The degree of control that an animal has over a stressor is a potent modulator of the stressor’s impact on central nervous system (CNS) and the whole organism. It is known that uncontrollable stressors produce a number of outcomes that do not occur if stress is controllable. Trevor W. Robbins in Nature Neuroscience (Controlling stress: how the brain protects itself from depression. Nature Neurosci. 8, 261-262, 2005) presents a new study in rats indicating that descending inputs from the prefrontal cortex to the serotoninergic midbrain system signal the controllability of stress.

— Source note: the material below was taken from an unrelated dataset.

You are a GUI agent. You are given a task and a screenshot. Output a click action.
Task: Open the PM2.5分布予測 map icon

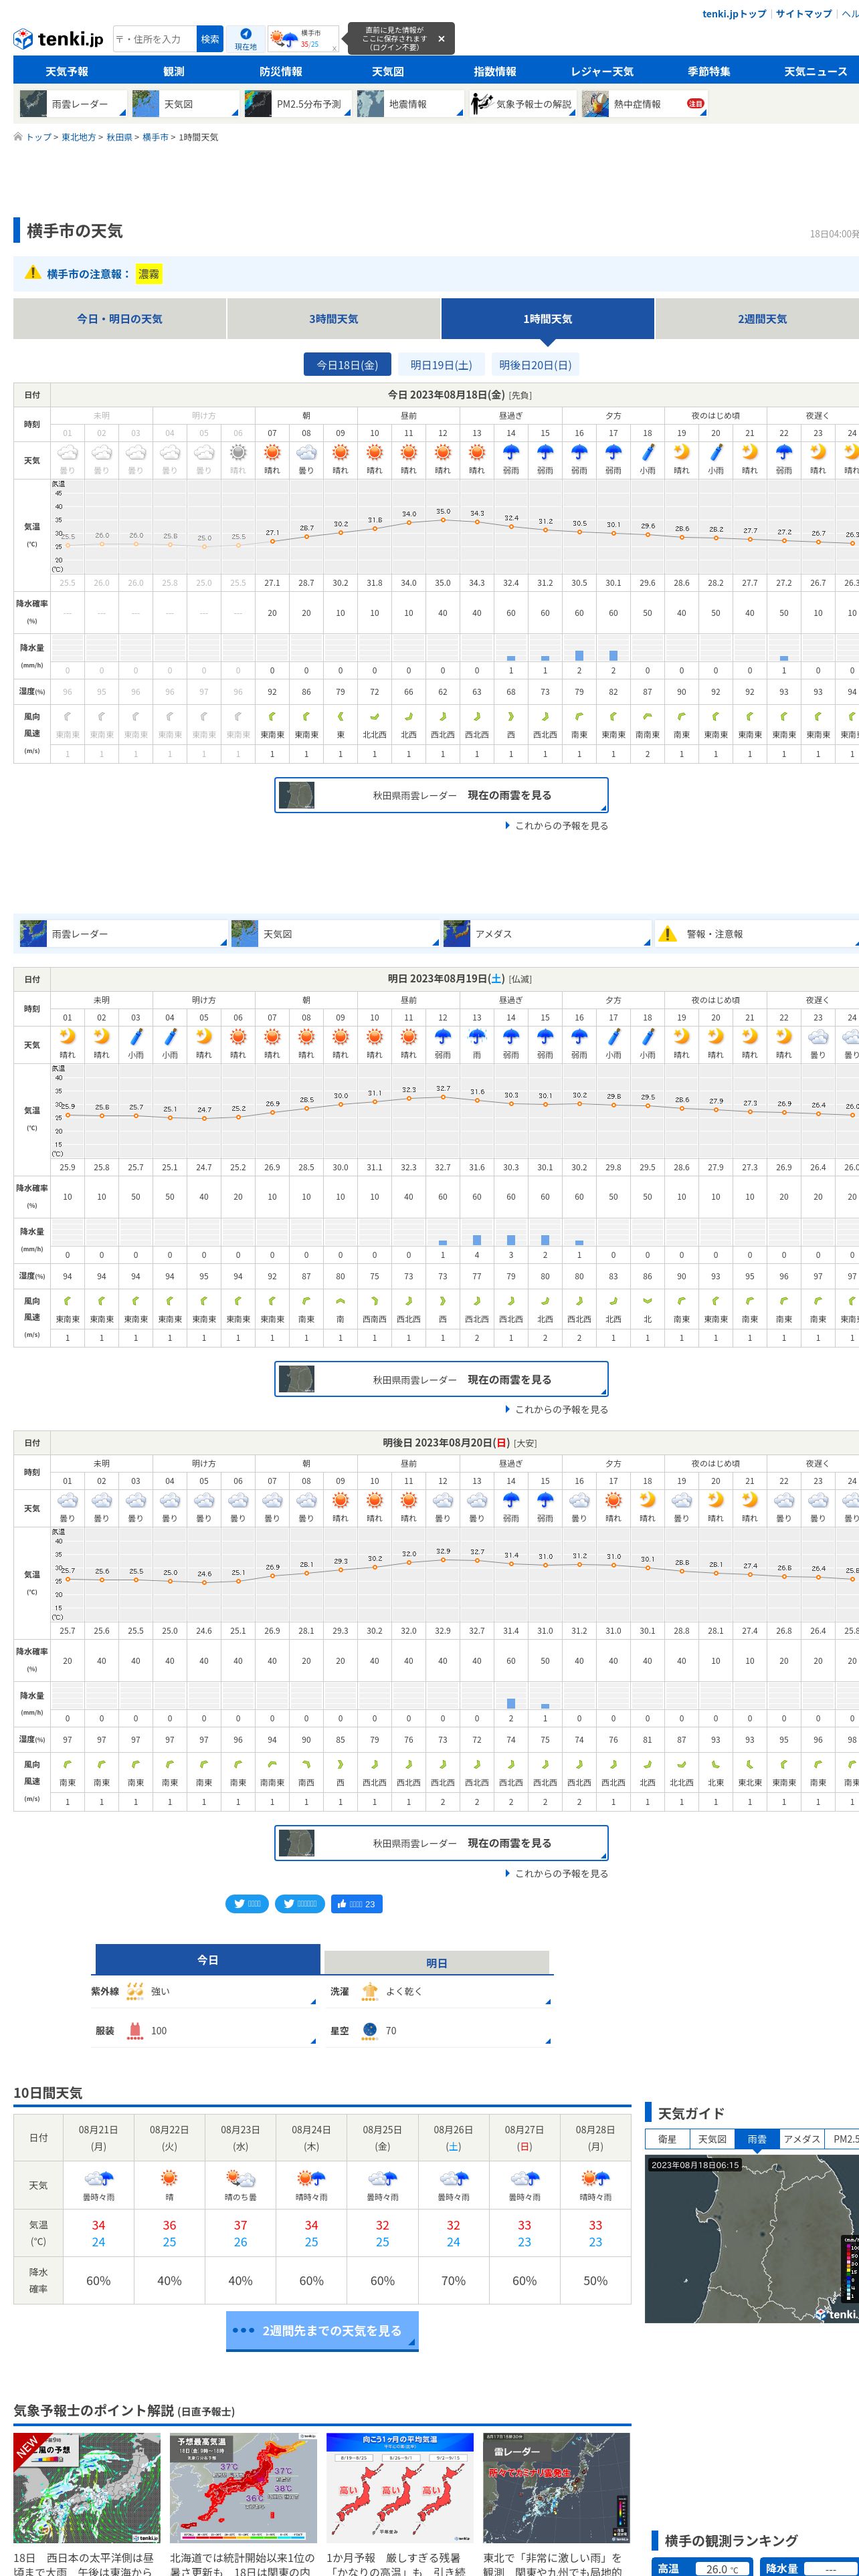[258, 104]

Recent research on controllability has focused on brainstem nuclei such as the dorsal raphe nucleus (DRN). J. Amat et al. (Medial prefrontal cortex determines how stressor controllability affects behaviour and dorsal raphe nucleus. Nature Neurosci. 8, 365-371, 2005) found that infra-limbic and pre-limbic regions of the ventral medial prefrontal cortex (mPFCv) in rats detect whether a stressor is under the organism’s control. When a stressor is controllable, stress induced activation of the DRN is inhibited by the mPFCv, and the behavioural consequences of uncontrollable stress are blocked.

This suggests a new function for the mPFCv, and implies that the presence of control inhibits stress-induced neural activity in brainstem nuclei, in contrast to the prevalent view that such activity is induced by a lack of control.